/coincrawler

Crawler for various cryptocurrencies, estimates the network size by finding all reachable nodes

Primary LanguagePythonMIT LicenseMIT

Coincrawler

Coincrawler is a network crawler for multiple Bitcoin-based cryptocurrencies. At the moment, it includes configurations for Bitcoin, Bitcoin Cash, Dash and Litecoin. The project is forked from Bitnodes.

The development of this project was sponsored by Alexey Eromenko "Technologov".

Usage

See the installation instructions for steps on setting up a machine to run Coincrawler.

After installation, simply run ./start-coin.sh bitcoin|bitcoincash|dash|litecoin. Or run ./start-all.sh to start crawls for all coins.
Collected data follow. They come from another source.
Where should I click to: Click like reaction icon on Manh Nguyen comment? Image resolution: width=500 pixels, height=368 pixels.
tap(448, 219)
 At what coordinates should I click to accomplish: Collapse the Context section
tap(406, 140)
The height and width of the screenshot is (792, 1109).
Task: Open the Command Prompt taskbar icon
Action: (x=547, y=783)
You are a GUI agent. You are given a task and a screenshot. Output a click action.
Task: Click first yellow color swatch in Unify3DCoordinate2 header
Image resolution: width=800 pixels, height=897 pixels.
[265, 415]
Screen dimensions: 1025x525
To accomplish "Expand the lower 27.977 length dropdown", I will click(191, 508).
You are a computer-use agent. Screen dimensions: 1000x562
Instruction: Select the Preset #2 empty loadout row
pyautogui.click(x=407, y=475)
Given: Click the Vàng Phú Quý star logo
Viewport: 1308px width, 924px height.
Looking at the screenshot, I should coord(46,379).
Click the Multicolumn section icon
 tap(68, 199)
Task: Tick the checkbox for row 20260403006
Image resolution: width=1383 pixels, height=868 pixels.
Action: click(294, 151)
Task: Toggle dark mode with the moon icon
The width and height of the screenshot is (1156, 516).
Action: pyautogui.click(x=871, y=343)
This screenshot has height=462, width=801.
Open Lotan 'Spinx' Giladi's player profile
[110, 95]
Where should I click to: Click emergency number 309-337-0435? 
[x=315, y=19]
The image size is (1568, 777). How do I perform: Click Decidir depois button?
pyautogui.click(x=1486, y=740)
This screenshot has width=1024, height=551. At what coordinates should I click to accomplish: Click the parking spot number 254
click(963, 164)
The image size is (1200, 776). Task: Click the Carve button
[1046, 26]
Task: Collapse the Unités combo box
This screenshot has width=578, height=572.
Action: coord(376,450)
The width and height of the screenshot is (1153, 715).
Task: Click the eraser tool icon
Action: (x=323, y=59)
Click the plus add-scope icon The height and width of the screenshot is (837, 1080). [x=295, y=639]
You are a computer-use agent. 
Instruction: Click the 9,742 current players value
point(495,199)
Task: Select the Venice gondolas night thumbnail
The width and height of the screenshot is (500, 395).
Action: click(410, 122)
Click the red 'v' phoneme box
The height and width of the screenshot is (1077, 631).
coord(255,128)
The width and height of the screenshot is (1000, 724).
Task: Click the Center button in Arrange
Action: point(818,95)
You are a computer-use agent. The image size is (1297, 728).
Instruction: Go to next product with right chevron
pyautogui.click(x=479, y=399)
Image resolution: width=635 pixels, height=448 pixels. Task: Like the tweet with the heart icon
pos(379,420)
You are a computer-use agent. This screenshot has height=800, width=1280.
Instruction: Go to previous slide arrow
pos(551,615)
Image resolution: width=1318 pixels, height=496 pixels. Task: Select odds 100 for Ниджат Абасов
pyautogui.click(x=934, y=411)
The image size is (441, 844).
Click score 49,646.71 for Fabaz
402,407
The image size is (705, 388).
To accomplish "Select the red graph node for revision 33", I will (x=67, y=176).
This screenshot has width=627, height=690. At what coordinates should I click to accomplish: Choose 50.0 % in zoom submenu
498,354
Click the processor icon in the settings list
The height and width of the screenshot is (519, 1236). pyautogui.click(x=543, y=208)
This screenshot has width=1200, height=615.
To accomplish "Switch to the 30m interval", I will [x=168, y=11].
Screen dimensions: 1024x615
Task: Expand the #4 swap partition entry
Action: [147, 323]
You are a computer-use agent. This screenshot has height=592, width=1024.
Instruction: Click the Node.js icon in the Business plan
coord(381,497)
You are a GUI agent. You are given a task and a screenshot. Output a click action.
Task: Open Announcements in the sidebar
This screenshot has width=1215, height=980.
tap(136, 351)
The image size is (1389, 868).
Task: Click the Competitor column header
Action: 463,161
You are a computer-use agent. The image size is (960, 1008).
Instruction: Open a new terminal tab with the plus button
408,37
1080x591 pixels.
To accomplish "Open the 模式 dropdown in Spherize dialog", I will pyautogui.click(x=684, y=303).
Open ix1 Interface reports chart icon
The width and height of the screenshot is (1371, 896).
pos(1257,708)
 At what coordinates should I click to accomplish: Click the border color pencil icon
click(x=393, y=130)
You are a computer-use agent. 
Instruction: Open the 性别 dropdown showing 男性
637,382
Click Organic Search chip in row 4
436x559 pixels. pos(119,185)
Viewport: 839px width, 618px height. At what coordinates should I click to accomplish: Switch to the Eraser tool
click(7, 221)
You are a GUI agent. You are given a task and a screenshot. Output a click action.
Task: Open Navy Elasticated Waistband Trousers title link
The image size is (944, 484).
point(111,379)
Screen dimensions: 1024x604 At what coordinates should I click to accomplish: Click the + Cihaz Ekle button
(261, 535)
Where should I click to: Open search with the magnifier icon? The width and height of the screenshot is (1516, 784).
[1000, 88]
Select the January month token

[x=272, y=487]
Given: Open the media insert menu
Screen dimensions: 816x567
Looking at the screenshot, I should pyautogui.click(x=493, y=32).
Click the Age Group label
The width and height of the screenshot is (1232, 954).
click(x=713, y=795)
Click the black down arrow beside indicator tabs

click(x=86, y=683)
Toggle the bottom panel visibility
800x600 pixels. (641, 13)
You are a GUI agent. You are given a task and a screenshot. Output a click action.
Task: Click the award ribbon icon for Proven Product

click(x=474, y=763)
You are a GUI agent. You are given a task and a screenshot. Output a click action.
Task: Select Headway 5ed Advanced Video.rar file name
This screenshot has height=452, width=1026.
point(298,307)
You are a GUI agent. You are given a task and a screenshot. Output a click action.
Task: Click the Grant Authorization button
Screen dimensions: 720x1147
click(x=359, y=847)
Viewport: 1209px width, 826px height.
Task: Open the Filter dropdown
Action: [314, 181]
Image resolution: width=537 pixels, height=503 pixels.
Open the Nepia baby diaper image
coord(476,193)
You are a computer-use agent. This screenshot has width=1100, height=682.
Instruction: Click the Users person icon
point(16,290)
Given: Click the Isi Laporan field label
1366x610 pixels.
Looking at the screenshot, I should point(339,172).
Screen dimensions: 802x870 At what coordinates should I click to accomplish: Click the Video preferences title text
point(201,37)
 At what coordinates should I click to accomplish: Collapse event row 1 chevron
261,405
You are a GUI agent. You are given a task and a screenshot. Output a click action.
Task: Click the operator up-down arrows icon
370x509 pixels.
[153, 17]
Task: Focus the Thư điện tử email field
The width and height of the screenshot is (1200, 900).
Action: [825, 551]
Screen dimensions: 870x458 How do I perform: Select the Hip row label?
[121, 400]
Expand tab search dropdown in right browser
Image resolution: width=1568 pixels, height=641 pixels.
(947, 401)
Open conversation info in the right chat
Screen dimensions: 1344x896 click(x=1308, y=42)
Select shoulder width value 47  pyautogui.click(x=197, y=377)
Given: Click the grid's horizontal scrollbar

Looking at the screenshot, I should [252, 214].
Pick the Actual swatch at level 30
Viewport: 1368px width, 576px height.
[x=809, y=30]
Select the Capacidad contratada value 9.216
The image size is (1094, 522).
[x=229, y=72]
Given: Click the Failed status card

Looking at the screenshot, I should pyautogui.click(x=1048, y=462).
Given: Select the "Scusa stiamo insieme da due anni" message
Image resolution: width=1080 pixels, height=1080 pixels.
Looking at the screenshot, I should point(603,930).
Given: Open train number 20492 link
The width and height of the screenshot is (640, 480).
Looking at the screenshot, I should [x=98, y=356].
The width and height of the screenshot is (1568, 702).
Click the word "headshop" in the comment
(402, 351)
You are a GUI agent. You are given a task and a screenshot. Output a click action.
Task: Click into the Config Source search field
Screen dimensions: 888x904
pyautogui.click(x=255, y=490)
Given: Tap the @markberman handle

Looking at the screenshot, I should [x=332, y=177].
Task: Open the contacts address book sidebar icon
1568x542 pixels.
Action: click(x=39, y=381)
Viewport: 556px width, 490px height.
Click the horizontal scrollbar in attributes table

There is currently no easy way to stop the crawl. You can kill each process manually, or run killall python2. Be careful, this will also kill all other Python programs running on the system.

Files and folders generated by the crawler:

data/crawl/  # Internal, temporary files.
data/export/ # Outputs from the crawl. See the next section for explanation.
data/export/ # SQLite databases with historical crawl results. Used to calculate
             # the node uptimes.
log/         # Log and error outputs from the various components.

The folders data/crawl/, data/export/ and log/ can be safely deleted while the crawler is stopped.

Output format

Crawl outputs are stored in data/export/*coinname*/. Each result is stored as .csv, and as .txt. Both contain the same data, the only difference is that one uses commas as seperators, and one uses spaces. Each line contains information about one node:

"123.123.123.123:9999", # IP address:port
"50.00%",               # uptime percentage (last 2 hours)
"11.25%",               # uptime percentage (last 8 hours)
"12.62%",               # uptime percentage (last 24 hours)
"12.62%",               # uptime percentage (last 7 days)
"12.62%",               # uptime percentage (last 30 days)
935794,                 # last block
70210,                  # protocol version
"/Dash Core:0.12.3.2/", # client version
"US",                   # country
"America/New_York",     # city
"DigitalOcean, LLC",    # ISP cloud
1,                      # 1 if the node's block height is at most 12 different
                        # from the median (see config value max_block_height_difference)
1                       # 1 for Dash masternodes, 0 otherwise (only for Dash)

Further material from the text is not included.